Sebenarnya, Mega tidak benar-benar mengatakannya, dia hanya tidak ingin Jihan terus-terusan menangisi Ningsih yang mungkin sekarang sudah berubah menjadi zombie.

"Sudahlah, jika kamu terus menangis sampai air matamu kering juga, Ningsih juga tidak akan hidup kembali." Mega menatap Jihan kesal, dia menganggap Ningsih sudah mati. Kembali lagi, Mega mengamati sekitar, di balik kaca kedai. Matanya memicing saat melihat segerombolan tentara yang berjalan pelan ke arahnya.

"Jihan ayo cepat ikut aku!" Mega sontak menarik tangan Jihan tanpa aba - aba, membuat perempuan itu hampir saja terjatuh. Lalu membuka pintu kedai dengan kasar.

"PAK DISINI PAK! KAMI DISINI!" Teriak Mega membuat gerombolan tentara itu menoleh, lalu berlari ke arah mereka.

"Syukurlah masih ada yang selamat," Ucap seorang tentara menatap Mega dan Jihan.

"Terima kasih pak karena berhasil menemukan kami," Ucap Mega membungkuk berterima kasih.

Tentara itu tersenyum, lalu mengalihkan matanya menatap bingung Jihan dalam keadaannya kacau.

" Apa temanmu baik-baik saja?"

"Ah dia, temanku baik-baik saja pak, hanya sedikit bersedih karena teman kami menjadi salah satu korban." Jelas Mega.

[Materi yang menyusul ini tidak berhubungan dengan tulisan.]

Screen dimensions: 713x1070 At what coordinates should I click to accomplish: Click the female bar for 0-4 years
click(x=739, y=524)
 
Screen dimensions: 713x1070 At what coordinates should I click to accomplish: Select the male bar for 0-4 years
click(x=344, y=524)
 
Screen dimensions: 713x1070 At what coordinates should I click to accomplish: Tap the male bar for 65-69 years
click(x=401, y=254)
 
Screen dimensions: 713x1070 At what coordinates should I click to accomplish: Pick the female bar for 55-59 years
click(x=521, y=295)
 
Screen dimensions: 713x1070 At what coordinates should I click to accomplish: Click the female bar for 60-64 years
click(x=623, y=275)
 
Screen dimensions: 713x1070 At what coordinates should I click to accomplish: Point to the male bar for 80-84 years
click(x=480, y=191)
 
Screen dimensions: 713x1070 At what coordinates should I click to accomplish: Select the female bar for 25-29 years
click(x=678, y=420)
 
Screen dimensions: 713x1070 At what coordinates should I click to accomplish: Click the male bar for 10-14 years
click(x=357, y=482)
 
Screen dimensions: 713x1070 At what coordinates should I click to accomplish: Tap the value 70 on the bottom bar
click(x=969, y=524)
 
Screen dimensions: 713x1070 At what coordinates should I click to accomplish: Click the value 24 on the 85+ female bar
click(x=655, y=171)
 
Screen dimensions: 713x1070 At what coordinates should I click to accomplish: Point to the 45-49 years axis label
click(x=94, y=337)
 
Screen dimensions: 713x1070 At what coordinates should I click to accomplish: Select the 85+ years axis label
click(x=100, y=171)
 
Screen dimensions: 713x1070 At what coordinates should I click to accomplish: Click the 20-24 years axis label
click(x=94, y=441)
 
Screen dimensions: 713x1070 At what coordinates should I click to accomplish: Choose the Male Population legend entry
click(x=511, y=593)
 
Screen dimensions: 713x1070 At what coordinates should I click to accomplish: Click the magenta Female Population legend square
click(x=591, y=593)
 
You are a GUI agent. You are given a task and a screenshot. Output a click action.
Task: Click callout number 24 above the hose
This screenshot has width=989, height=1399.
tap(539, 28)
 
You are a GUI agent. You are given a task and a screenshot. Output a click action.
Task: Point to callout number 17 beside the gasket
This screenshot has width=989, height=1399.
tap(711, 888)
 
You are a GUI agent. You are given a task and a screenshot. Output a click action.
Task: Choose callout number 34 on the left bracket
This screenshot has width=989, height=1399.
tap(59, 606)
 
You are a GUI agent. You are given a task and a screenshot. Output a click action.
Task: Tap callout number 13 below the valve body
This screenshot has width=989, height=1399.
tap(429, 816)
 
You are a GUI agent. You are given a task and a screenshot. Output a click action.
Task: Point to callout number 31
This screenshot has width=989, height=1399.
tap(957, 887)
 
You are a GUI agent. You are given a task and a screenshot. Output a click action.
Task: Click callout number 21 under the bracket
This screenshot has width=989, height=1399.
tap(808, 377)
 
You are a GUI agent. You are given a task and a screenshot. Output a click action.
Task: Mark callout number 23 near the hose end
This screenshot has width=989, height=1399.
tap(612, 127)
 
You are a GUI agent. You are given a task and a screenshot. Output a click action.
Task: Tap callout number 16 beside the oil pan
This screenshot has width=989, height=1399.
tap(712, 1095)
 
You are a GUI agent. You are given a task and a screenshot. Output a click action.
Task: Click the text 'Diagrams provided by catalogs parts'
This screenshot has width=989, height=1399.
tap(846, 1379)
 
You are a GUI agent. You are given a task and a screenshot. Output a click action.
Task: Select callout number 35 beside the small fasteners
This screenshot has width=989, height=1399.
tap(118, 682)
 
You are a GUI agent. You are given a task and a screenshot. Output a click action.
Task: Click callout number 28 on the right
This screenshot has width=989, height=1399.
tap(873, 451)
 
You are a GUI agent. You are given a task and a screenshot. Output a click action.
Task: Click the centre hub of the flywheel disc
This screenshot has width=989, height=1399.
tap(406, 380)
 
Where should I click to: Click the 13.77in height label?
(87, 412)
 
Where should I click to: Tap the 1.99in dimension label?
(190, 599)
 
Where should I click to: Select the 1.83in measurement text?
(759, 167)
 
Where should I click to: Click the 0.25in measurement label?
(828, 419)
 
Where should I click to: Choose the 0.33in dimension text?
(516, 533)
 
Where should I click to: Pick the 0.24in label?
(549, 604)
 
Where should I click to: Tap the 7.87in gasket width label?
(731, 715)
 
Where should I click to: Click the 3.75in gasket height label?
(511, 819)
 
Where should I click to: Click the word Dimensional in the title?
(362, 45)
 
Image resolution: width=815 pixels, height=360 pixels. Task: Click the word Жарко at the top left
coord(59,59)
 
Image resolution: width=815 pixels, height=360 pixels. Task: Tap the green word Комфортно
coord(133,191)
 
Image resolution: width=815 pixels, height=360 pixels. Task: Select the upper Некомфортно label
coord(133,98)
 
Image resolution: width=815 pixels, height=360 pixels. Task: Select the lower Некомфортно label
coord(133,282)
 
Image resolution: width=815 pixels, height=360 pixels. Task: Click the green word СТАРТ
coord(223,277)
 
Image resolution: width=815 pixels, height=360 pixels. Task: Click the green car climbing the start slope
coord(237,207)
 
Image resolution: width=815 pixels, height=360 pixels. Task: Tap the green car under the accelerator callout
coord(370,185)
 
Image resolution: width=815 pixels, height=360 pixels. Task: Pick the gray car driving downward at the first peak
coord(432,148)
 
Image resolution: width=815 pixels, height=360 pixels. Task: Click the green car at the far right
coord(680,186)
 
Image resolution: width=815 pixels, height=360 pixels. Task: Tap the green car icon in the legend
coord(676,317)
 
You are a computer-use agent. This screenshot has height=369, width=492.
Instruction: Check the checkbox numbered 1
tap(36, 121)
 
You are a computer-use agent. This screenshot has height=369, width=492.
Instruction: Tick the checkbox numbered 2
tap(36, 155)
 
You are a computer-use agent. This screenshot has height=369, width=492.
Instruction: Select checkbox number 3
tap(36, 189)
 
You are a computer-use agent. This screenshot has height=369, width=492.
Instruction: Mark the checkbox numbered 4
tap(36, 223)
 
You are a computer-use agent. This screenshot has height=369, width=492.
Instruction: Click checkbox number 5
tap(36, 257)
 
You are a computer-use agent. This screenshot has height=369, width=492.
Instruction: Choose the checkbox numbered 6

"Baiklah, ayo kita pergi ke pengungsian."

Mega menyenggol pinggang Jihan, lalu mengisyaratkan pada perempuan itu untuk menangis lagi.

Setelah 1 jam perjalanan menggunakan mobil tentara, Mega dan Jihan sampai di tempat pengungsian.

"Kalian bisa istirahat, jika butuh sesuatu, tanyakan saja pada tentara yang sedang berjaga." Ucap Pak Gunawan salah satu tentara yang menyelamatkan Mega dan Jihan.

Mega dan Jihan mengangguk, lalu mereka pergi mengikuti salah satu tentara masuk ke dalam gedung. Suara orang ramai menyambut Mega dan Jihan yang baru saja datang, melihat banyak warga yang selamat membuat Mega merasa lega.

"Baiklah, jika kalian butuh sesuatu bilang saja." Ucap tentara yang mengantarkannya pamit pergi.

Jihan langsung duduk di pojok dekat tangga, dia menatap semua dengan tatapan kosong, membuat Mega lagi-lagi menghela nafas berat melihat keadaan Jihan. Perempuan itu berjalan pelan menghampiri Jihan, lalu menepuk pelan bahunya.

"Sekali lagi aku bilang padamu, jika takdir Ningsih memang mungkin harus seperti itu, sekarang, kamu harus bangkit! jangan terpuruk hanya karena satu orang manusia! Lihatlah! buka matamu! sekarang, banyak orang yang membutuhkanmu Jihan, semua orang membutuhkan seorang dokter hebat seperti mu!" Tutur Mega, lalu pamit pergi untuk mengantri makanan.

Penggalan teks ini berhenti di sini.